Wielkie emocje były w Wodzisławiu, gdzie miejscowa Odra dwukrotnie prowadziła, ale też dwukrotnie dała sobie strzelić wyrównującego gola. I zremisowała 2:2. Nadzieję na dobry wynik mogli mieć także piłkarze Wisły Płock, którzy w 52. minucie wygrywali na wyjeździe z Dyskobolią. Ale radość trwała tylko osiem minut... Ten mecz też ostatecznie zakończył się podziałem punktów.

Wczoraj w pierwszym spotkaniu 11. kolejki Widzew Łódź wygrał z Lechem Poznań 3:2. W niedzielę Zagłębie Lubin zagra u siebie z Wisłą Kraków (godz. 16.30).

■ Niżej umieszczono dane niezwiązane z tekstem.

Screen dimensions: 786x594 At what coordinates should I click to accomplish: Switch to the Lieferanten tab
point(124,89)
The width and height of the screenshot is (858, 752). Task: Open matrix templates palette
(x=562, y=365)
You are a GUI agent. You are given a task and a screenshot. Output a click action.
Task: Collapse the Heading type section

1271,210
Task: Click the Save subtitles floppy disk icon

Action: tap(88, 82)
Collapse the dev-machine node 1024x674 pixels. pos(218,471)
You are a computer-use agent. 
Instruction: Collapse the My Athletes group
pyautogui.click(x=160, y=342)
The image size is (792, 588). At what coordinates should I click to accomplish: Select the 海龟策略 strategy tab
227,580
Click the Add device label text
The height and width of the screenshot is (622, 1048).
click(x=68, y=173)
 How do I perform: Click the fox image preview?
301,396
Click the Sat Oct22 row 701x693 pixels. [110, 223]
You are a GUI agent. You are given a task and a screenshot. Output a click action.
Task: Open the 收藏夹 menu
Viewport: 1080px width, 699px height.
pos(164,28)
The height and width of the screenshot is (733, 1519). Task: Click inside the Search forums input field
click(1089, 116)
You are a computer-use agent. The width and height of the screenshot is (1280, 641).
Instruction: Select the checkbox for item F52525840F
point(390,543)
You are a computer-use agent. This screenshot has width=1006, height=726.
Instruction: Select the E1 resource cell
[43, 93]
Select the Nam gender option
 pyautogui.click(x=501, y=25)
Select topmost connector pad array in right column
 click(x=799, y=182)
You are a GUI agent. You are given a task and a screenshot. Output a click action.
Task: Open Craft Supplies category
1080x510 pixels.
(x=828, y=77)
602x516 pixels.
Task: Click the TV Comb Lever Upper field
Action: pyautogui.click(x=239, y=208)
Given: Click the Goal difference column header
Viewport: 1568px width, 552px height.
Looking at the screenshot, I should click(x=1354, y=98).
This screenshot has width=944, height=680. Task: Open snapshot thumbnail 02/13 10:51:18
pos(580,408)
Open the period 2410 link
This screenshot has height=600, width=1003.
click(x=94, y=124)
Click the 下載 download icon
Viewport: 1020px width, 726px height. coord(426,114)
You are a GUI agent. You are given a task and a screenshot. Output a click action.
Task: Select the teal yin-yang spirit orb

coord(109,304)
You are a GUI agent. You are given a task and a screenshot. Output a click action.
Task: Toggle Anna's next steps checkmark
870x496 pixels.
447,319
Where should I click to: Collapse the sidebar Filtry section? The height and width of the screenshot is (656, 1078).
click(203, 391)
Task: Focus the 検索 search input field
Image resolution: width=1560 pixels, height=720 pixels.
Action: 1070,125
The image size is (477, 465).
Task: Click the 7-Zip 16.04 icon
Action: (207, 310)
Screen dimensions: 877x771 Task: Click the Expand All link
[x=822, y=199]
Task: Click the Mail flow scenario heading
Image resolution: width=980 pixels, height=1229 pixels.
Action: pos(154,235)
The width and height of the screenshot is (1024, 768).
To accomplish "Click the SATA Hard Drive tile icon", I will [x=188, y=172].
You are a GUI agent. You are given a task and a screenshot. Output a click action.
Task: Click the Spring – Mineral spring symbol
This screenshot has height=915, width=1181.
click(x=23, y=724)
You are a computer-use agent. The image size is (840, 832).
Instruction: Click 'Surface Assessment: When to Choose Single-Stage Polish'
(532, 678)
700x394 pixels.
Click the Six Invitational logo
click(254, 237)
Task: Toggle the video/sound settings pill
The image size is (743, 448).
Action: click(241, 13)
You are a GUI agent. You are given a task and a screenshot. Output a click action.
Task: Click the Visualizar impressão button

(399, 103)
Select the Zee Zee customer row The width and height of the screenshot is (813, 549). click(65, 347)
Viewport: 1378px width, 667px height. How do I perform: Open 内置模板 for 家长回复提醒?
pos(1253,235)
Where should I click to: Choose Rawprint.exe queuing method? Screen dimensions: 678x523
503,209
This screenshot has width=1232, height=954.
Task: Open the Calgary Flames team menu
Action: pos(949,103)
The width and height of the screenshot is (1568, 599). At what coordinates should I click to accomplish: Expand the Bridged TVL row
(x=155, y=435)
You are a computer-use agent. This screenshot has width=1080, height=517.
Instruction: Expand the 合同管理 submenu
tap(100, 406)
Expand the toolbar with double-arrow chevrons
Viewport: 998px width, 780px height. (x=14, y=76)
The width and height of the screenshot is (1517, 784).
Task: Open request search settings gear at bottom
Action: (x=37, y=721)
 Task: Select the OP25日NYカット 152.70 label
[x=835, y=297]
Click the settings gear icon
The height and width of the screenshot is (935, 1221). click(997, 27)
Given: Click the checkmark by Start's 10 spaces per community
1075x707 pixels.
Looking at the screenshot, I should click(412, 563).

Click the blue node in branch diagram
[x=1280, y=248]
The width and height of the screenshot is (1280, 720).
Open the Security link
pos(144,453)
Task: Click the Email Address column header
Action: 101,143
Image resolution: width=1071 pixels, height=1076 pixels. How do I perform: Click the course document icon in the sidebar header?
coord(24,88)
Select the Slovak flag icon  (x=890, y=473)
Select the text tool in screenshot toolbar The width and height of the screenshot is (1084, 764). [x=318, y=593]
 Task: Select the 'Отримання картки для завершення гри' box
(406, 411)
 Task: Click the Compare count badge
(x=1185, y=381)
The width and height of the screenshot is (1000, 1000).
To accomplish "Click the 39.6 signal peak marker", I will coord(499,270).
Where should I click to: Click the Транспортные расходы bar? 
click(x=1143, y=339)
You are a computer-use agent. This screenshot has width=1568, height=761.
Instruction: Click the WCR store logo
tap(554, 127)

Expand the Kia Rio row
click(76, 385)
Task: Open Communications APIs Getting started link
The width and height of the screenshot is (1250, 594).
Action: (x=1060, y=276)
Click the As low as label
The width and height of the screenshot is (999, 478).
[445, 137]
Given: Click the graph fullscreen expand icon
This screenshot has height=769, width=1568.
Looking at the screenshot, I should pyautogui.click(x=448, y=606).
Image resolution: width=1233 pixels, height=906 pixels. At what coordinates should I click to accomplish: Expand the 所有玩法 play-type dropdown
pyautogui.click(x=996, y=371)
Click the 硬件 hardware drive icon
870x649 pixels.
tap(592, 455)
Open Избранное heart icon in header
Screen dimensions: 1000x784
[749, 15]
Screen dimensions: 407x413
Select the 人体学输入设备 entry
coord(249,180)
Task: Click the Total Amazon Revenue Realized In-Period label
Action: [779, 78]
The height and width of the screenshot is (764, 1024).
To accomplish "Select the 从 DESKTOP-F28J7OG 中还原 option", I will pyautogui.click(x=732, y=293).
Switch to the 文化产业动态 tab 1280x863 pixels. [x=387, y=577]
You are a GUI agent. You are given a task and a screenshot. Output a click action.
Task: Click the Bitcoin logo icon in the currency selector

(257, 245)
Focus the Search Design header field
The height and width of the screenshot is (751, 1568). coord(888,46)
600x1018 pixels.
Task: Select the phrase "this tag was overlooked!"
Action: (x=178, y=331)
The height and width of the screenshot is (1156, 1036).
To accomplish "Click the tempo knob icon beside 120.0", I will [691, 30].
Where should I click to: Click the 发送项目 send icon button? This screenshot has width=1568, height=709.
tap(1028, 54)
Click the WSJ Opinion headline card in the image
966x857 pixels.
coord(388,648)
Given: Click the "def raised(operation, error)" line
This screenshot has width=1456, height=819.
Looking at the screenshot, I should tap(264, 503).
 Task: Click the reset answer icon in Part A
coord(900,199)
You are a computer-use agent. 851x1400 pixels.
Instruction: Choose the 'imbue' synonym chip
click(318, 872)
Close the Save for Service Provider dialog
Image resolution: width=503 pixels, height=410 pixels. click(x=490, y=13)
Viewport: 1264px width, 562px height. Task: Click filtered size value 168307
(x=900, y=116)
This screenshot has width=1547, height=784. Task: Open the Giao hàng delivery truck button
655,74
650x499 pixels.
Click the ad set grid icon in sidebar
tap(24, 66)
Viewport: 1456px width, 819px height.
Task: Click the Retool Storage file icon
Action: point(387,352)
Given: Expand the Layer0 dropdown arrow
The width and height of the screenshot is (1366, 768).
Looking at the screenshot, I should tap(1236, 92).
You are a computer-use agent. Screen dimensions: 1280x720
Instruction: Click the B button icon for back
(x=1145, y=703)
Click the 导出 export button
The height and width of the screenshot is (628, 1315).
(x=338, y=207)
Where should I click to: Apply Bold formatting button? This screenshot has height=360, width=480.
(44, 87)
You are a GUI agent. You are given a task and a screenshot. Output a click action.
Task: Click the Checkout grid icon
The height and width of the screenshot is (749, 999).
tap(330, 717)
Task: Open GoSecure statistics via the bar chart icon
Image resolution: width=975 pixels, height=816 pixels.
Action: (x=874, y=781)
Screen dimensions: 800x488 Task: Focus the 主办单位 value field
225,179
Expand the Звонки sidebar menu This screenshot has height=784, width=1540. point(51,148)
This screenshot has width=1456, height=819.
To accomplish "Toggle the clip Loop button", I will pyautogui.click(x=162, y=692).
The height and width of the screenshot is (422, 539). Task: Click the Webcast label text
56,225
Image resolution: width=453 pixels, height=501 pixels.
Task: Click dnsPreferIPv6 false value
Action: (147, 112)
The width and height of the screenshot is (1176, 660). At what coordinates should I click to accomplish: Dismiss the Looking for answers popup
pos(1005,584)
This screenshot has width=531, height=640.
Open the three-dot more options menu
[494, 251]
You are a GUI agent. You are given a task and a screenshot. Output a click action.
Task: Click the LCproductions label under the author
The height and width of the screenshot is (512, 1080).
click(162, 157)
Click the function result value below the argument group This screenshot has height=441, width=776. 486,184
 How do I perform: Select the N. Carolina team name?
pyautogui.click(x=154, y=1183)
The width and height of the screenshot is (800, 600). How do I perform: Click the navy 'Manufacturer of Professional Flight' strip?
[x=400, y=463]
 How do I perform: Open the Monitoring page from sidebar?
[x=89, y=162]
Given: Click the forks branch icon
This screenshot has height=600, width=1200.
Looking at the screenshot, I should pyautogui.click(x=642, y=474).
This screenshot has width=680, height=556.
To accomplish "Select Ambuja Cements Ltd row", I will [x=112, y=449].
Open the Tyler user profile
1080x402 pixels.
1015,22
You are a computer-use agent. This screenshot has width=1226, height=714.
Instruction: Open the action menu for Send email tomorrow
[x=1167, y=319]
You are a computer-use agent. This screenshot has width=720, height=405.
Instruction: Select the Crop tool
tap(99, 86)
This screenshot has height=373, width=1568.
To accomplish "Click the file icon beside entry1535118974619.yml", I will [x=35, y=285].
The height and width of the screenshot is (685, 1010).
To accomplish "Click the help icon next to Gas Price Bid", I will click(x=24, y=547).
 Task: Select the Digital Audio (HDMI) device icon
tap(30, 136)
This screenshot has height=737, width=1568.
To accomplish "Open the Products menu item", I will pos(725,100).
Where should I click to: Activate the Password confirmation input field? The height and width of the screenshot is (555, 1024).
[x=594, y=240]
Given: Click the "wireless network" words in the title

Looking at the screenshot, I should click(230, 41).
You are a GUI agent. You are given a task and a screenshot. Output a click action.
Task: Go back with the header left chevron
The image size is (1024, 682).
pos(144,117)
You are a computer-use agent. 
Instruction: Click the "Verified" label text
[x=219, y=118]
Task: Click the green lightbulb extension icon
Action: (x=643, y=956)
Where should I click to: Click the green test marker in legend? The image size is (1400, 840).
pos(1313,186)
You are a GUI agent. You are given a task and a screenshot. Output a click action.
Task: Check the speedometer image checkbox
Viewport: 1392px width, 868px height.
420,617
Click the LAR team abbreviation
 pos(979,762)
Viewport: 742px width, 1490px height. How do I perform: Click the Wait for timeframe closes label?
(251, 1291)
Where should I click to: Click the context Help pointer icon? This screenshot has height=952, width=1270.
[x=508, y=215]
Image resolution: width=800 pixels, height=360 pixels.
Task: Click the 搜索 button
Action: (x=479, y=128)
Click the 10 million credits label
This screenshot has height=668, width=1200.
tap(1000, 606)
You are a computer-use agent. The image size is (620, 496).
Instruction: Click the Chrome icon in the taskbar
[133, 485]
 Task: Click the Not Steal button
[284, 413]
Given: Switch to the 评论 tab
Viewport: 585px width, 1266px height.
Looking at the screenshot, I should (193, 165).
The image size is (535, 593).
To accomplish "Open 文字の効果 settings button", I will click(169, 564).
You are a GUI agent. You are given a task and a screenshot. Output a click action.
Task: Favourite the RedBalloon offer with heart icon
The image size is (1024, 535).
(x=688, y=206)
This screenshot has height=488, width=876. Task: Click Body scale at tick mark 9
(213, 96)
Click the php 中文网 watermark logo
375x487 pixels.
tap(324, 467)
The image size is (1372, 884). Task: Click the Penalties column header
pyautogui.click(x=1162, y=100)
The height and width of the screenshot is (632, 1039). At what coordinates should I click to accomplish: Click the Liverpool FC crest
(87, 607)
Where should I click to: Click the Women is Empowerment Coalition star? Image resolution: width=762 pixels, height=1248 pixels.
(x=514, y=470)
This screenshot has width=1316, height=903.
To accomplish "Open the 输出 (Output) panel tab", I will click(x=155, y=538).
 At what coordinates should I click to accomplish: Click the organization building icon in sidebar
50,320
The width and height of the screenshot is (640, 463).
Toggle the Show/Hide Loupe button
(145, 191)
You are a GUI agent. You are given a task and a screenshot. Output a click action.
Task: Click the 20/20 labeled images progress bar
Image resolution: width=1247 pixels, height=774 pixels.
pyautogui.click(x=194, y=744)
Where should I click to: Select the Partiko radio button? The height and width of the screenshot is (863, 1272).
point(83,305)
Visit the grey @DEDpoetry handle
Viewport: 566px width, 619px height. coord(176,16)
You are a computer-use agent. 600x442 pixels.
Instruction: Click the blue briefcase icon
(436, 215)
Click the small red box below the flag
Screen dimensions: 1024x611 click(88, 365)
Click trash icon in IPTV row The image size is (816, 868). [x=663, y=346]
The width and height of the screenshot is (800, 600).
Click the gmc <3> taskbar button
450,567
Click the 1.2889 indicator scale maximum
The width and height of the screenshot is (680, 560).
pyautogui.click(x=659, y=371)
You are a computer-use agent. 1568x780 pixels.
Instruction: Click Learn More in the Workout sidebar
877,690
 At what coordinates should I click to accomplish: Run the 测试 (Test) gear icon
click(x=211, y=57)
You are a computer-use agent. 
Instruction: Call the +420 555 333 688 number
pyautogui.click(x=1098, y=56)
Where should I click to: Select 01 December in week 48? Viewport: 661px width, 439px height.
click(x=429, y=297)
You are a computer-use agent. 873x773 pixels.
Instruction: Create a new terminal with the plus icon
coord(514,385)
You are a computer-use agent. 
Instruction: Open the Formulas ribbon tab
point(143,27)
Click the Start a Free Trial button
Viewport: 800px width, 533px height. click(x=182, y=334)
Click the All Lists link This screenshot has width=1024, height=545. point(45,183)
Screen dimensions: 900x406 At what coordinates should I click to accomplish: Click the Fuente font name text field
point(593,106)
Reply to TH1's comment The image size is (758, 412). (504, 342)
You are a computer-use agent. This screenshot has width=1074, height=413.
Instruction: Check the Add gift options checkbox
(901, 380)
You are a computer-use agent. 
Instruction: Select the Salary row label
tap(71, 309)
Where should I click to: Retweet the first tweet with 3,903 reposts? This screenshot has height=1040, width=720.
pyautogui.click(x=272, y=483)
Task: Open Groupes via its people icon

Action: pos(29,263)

Sobotnie mecze 11. kolejki Orange Ekstraklasy:


Legia Warszawa - Górnik Łęczna 5:0 (Janczyk 3, Choto 32, Szałachowski 54, Junior 90, Elton 90+2)
Odra Wodzisław - Pogoń Szczecin 2:2 (Woś 26, Radzewicz 86 - Edi 38 k, Julcimar 90)
Dyskobolia Grodzisk Wlkp. - Wisła Płock 1:1 (Goliński 60 - Magdoń 52)
GKS Bełchatów - Arka Gdynia 2:2 (Ujek 29, Garguła 53 - Przytuła 74, Dziedzic 85)
ŁKS Łódź - Górnik Zabrze 2:0 (Mysona 71, Madej 85)
Cracovia Kraków - Korona Kielce 1:0 (Bojarski 69)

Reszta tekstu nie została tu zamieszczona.